Can MBSR help fibromyalgia?
After years of being interested in mindfulness and meditation, I finally signed up for a mindfulness-based stress reduction (MBSR) course in 2017. I’d only recently learned what MBSR was from reading The Whole Health Life by Shannon Harvey, which talks about the Mind-Body connection and how we can heal by using that connection.
I love the idea of meditation, I’m just lazy. After reading Harvey’s book and seeing the many studies cited regarding the use of mindfulness-based stress reduction to help with many illnesses, including the symptoms of autoimmune illnesses like Lupus. I wanted to know more.
The study discussed how the Cortisol Awakening Response differs in those with Fibromyalgia. Cortisol is also known as the stress hormone. Stress, as we all know, plays a huge role in Fibromyalgia. Meditation can be an excellent way to reduce stress and Mindfulness-Based Stress Reduction (MBSR) is the most studied type of meditation.
MBSR is a 8-week course created by Jon Kabat-Zinn created to cultivate mindfulness and awareness of the present moment, through a combination of meditation and yoga.

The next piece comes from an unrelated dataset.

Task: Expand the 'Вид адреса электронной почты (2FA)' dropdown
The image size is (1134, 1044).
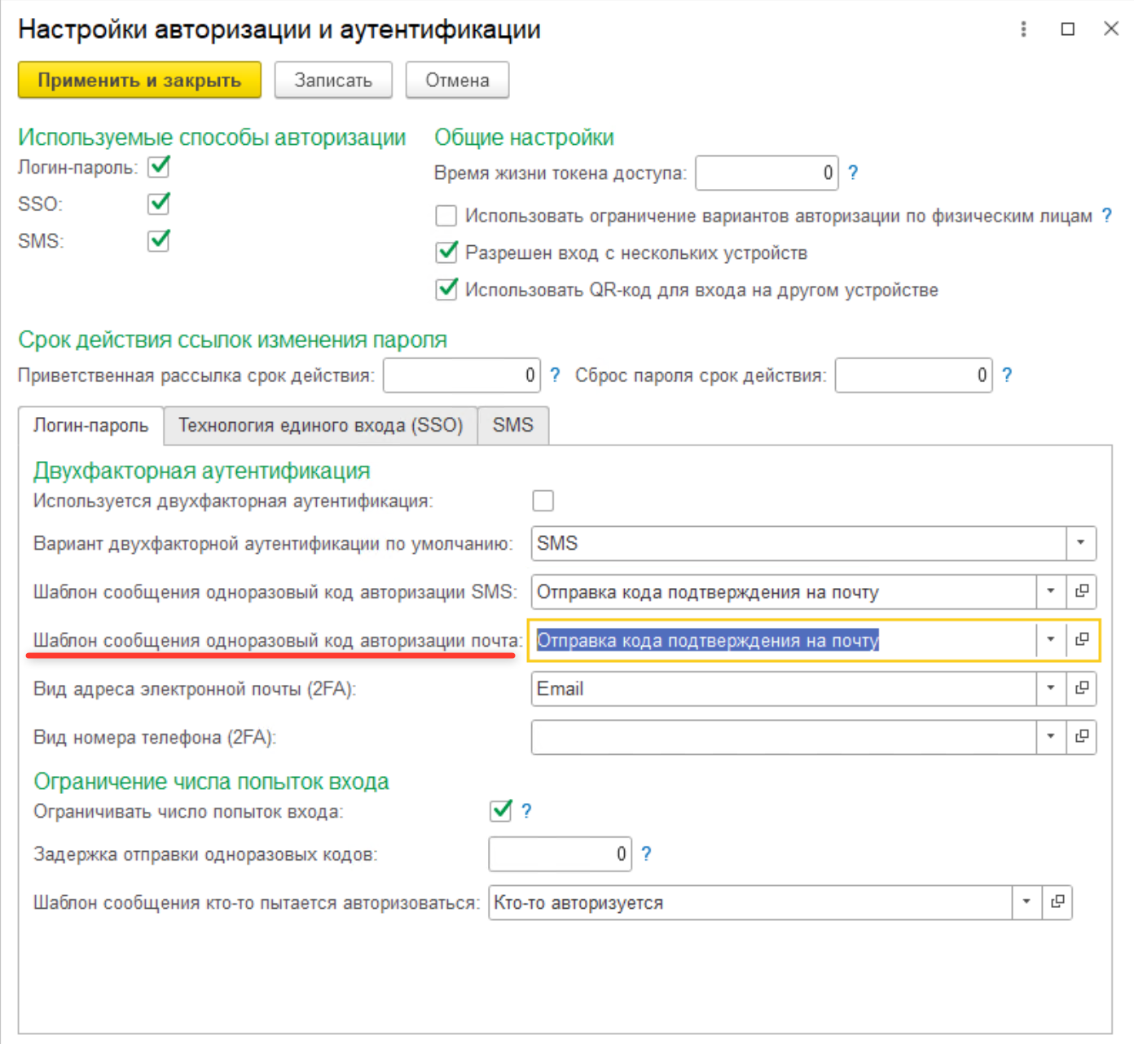Action: coord(1051,688)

Completed studies of MBSR have found that pain-related drug utilization was decreased, and activity levels and feelings of self esteem increased, for a majority of participants.” – MindfulLivingPrograms.com/WhatMBSR.html
The MBSR program helps you develop a non-judgmental focus on your experiences and learn to pause and choose the way you will react rather than reacting without thinking (as we too often do). Previous research has shown that those who go through a MBSR training have a decrease in symptoms including pain, stress, and fatigue.
MBSR for fibromyalgia
91 female patients with Fibromyalgia participated in the 2015 study. 51 patients participated in MBSR (only 42 completed) while the remaining 40 patients were the control group. The participant group was larger to allow for the likelihood that not all would complete the therapy or would likely miss some training. Participants were assessed at baseline, at the end of the 8-week program, and again 2 months later.
Participants met weekly for 2.5 hour-long sessions during the 8-week course, which was instructed by an experienced MBSR instructor. Patients were introduced to both formal and informal meditation techniques including body scanning – an attention-focusing technique that focuses on fully scanning the body and directing attention to various areas of the body, sitting meditation, meditation while laying down, and meditative movement (using yoga poses).
In addition to the weekly class, participants were encouraged to practice three techniques for 45 minutes per day, 6 days a week. At each follow up session, participants were asked to report the number of times during the week that they had participated in meditation.
The control group was used as a comparison during the study, but were offered MBSR training after the study ended.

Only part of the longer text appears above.